▶ **Goal of the exercise**: Please copy the part of the items below that opens with the line containing "Screen dimensions: 457x390" and closes with the line containing "tap(265, 174)", including both of those lines, and leave the pictures out of your copy.

▶ **Record extracts**:
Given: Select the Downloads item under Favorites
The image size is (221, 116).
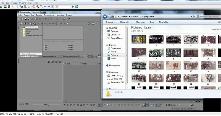Looking at the screenshot, I should [x=115, y=35].
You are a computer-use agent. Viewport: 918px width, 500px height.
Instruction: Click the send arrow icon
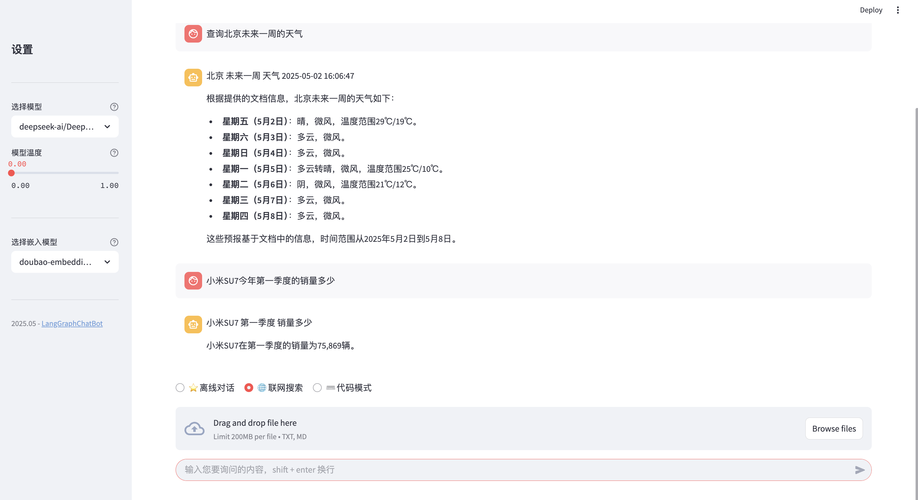coord(860,470)
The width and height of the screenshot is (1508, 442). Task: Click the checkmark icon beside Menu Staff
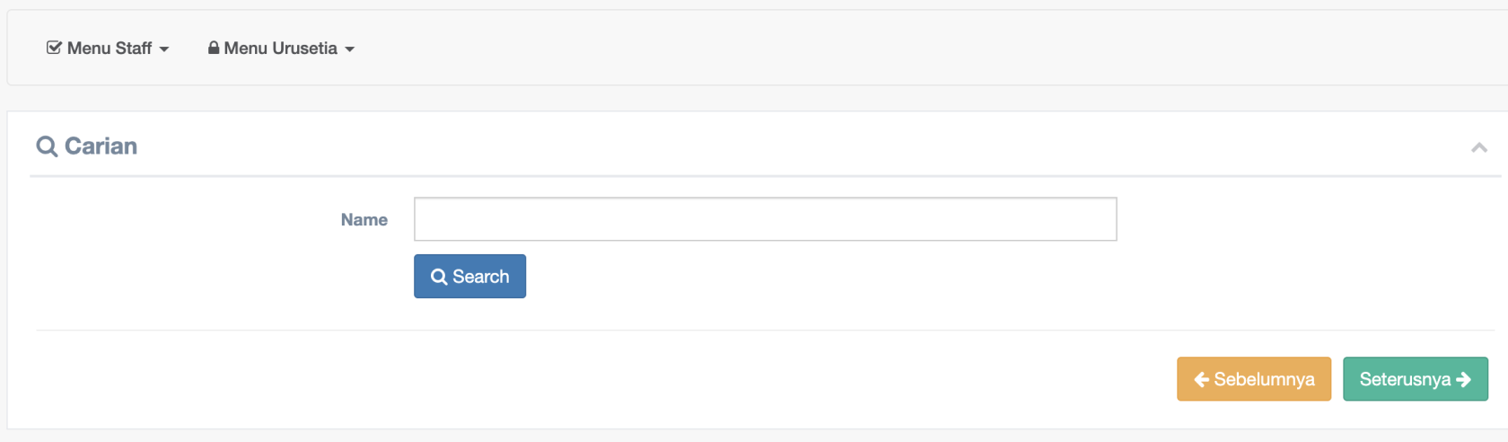(x=54, y=48)
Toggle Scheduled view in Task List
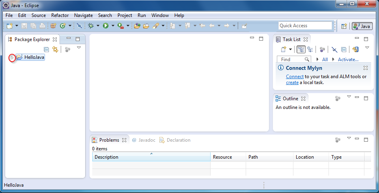Viewport: 379px width, 193px height. click(310, 49)
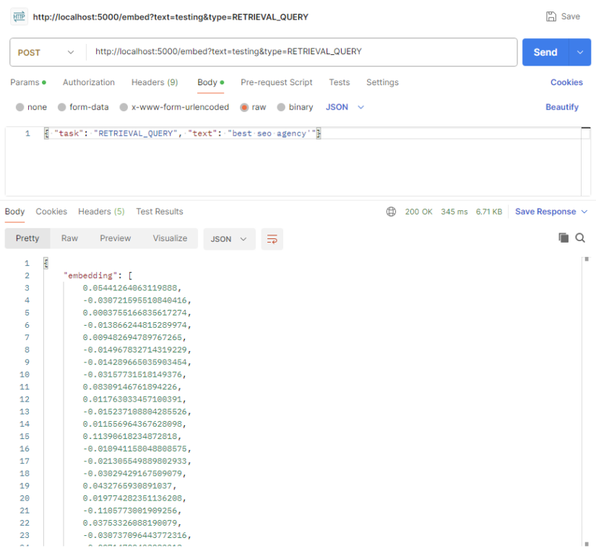Select the raw body format
The height and width of the screenshot is (551, 596).
click(x=244, y=106)
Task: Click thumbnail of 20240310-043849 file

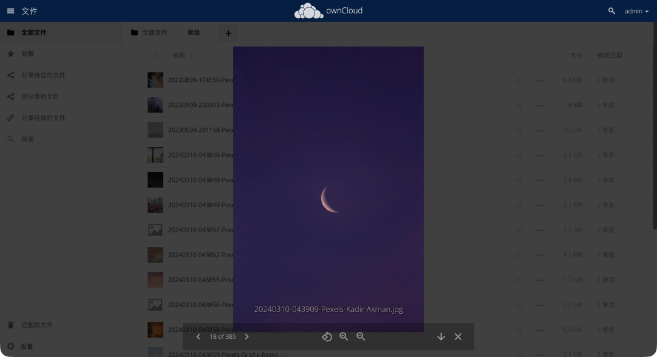Action: (155, 205)
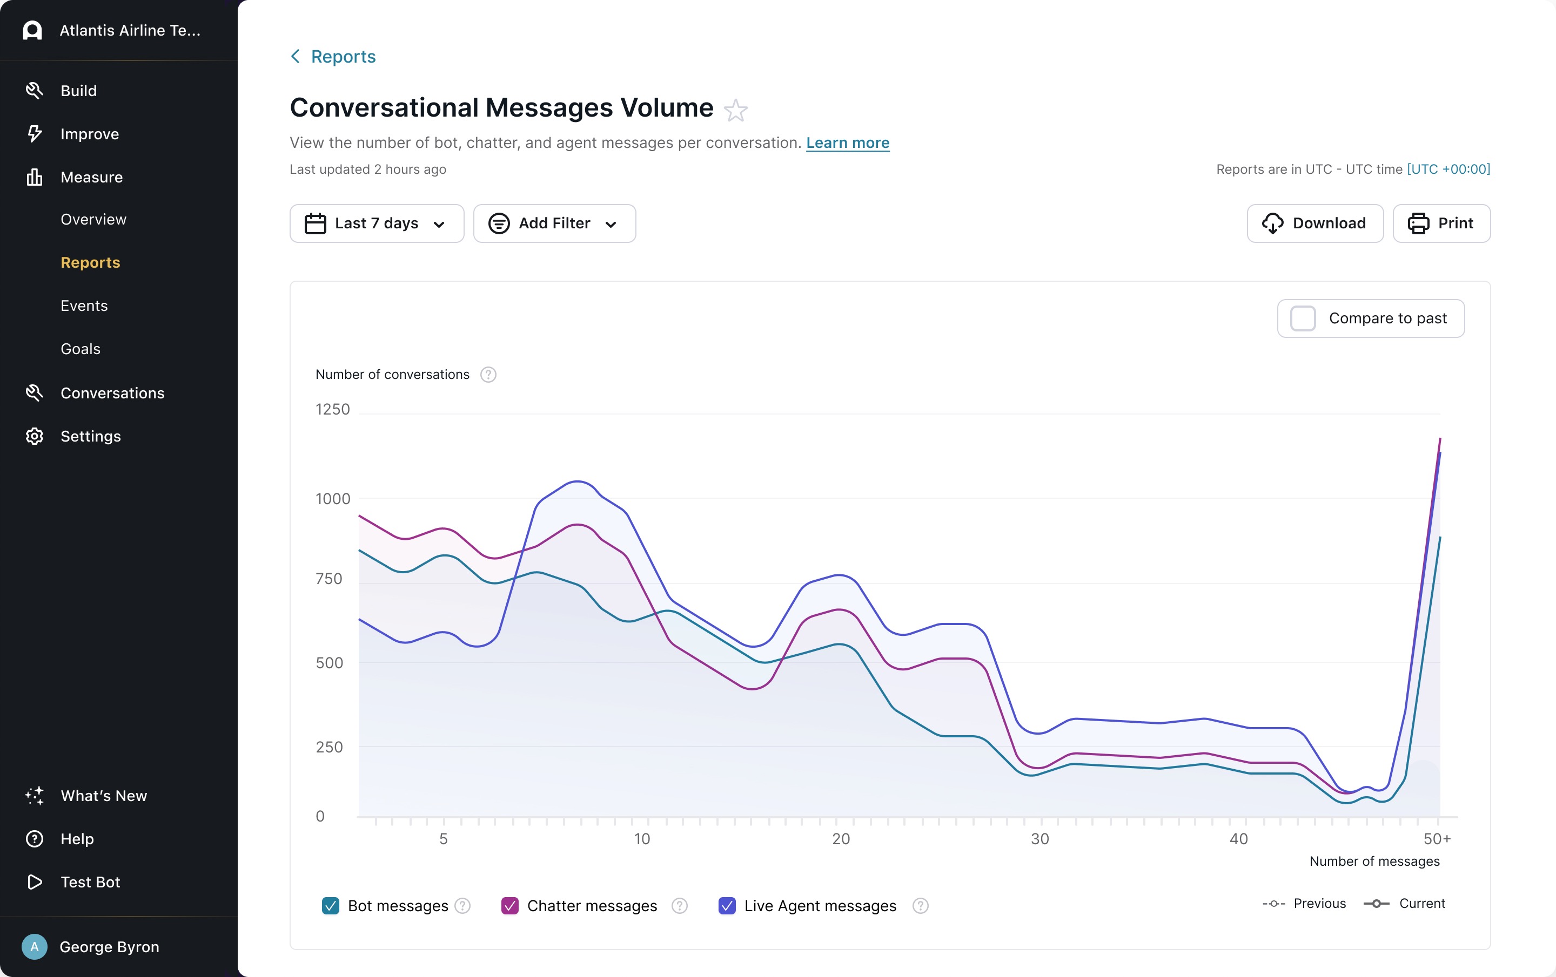This screenshot has height=977, width=1556.
Task: Toggle the Live Agent messages checkbox
Action: coord(727,906)
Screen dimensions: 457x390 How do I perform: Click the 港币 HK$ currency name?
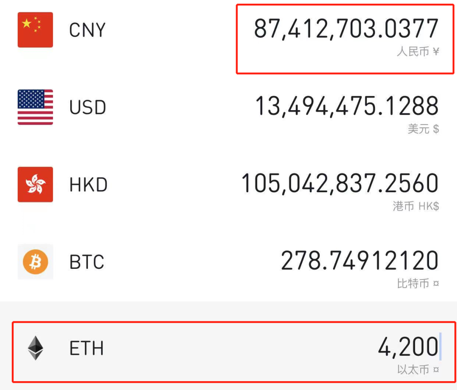416,206
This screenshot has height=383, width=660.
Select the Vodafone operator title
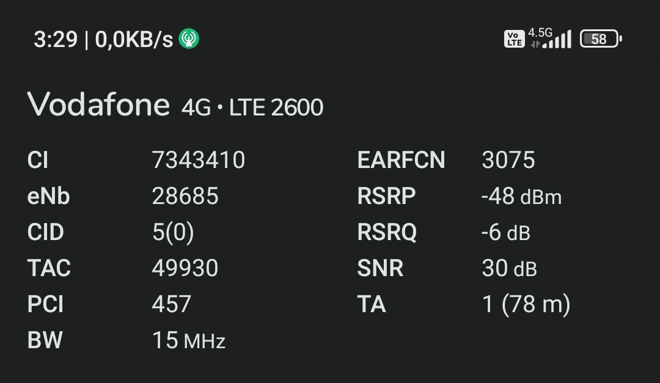pyautogui.click(x=98, y=104)
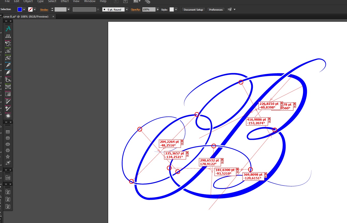Close the 369,8098 pt measurement label

tap(265, 174)
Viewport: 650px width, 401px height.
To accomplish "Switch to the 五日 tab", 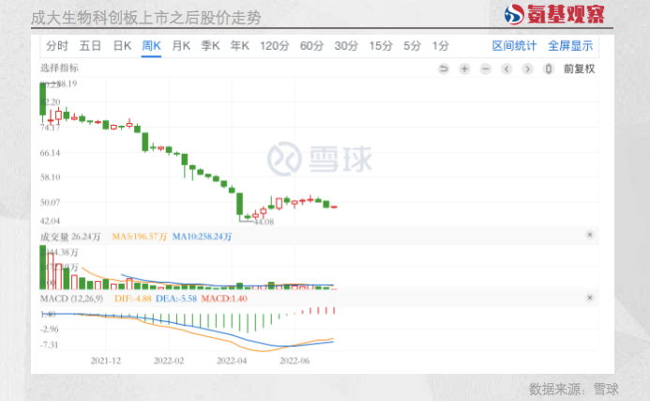I will tap(90, 45).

▶ **The output**:
Screen dimensions: 457x390 How do I perform: Click the 港币 HK$ currency name?
416,206
This screenshot has height=383, width=660.
Select the Vodafone operator title
pyautogui.click(x=98, y=104)
Close the 369,8098 pt measurement label

tap(265, 174)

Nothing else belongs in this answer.